Newest Cochrane review on delayed cord clampingThe latest version of the Cochrane review of delayed cord clamping was published this month in Obstetrics and Gynecology. Effect of Timing of Umbilical Cord Clamping at Birth of Term Infants on Mother and Baby Outcomes confirms yet again that the benefits of delayed cord clamping have been oversold.
We included 11 trials of 2989 mothers and their babies... For neonatal outcomes, our review showed both benefits and harms for late cord clamping. Following birth, there was a significant increase in infants needing phototherapy for jaundice (RR 0.59, 95% CI 0.38 to 0.92; five trials of 1762 infants) in the late compared with early clamping group. This was accompanied by significant increases in newborn hemoglobin levels in the late cord clamping group compared with early cord clamping (weighted mean difference 2.17 g/dL; 95% CI 0.28 to 4.06; three trials of 671 infants), although this effect did not persist past six months. Infant ferritin levels remained higher in the late clamping group than the early clamping group at six months.There are two important things to note about the results of this study:
First, contrary to the claims of homebirth advocates, delayed cord clamping does not affect oxygenation.

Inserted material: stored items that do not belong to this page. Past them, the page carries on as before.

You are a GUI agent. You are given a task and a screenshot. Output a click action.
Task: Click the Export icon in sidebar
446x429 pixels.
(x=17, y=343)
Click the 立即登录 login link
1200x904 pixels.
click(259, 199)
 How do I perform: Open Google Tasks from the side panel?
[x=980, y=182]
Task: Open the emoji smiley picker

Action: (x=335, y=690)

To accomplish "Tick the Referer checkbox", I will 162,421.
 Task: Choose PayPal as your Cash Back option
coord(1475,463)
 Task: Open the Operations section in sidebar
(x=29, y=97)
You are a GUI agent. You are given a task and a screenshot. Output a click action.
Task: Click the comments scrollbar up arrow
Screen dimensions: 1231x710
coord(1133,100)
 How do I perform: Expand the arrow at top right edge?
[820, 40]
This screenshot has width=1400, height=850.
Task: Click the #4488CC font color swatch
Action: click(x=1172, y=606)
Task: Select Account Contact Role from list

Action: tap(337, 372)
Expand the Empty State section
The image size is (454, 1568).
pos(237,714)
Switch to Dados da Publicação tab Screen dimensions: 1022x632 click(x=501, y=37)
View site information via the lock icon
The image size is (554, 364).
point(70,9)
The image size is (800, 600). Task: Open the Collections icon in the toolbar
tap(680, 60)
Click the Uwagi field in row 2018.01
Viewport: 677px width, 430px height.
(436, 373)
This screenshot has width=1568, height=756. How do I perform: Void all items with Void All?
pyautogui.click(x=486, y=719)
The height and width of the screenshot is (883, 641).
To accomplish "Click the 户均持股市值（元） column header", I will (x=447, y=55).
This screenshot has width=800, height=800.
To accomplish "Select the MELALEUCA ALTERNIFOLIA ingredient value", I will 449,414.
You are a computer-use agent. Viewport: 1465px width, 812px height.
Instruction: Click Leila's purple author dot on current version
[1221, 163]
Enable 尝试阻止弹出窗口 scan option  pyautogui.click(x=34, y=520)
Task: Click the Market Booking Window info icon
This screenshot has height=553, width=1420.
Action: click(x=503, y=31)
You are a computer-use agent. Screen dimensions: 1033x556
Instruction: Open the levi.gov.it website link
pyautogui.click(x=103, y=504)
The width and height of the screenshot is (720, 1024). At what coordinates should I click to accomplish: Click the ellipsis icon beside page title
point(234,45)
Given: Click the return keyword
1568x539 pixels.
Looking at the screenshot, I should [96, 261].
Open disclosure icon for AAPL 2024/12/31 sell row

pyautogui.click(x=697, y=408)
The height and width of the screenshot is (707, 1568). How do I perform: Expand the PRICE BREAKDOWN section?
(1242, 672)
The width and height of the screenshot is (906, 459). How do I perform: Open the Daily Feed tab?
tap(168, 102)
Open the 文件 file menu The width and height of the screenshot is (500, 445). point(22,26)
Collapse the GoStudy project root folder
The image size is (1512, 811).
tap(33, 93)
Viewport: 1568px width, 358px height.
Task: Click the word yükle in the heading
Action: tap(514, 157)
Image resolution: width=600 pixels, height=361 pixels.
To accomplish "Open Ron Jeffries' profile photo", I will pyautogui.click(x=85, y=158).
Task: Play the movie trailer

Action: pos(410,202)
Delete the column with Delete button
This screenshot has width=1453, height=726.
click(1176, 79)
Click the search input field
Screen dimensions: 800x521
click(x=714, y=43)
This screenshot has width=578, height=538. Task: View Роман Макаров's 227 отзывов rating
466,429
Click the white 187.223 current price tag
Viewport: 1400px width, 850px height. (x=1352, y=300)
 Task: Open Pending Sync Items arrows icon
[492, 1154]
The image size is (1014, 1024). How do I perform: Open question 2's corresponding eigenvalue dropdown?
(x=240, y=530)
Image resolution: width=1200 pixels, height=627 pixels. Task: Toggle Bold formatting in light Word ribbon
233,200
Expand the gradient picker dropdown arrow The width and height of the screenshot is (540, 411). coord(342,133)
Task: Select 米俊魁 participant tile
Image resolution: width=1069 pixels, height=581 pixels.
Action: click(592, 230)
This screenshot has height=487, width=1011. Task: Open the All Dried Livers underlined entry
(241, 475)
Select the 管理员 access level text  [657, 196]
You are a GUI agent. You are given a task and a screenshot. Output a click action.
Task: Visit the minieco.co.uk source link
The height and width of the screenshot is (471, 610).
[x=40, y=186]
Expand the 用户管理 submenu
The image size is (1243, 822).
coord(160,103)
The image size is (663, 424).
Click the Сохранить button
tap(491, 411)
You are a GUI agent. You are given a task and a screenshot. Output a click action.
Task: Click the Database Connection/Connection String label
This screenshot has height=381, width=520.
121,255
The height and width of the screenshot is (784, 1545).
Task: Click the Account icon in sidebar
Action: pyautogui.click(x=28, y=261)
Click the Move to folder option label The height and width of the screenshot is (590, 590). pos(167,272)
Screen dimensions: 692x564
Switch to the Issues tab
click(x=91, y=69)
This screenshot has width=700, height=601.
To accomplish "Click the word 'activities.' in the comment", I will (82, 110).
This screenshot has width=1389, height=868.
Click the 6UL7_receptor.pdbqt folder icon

Second, increased newborn hemoglobin levels can cause harm as well as a benefit. The delayed cord clamping group was more likely to require phototherapy than the early cord clamping group. In other words, if the baby has normal to high hemoglobin levels to begin with, delaying cord clamping can lead to pathologically high levels of hemoglobin.
The bottom line is that delayed cord clamping provides limited benefits to a limited subset of infants, and is also capable of causing harm.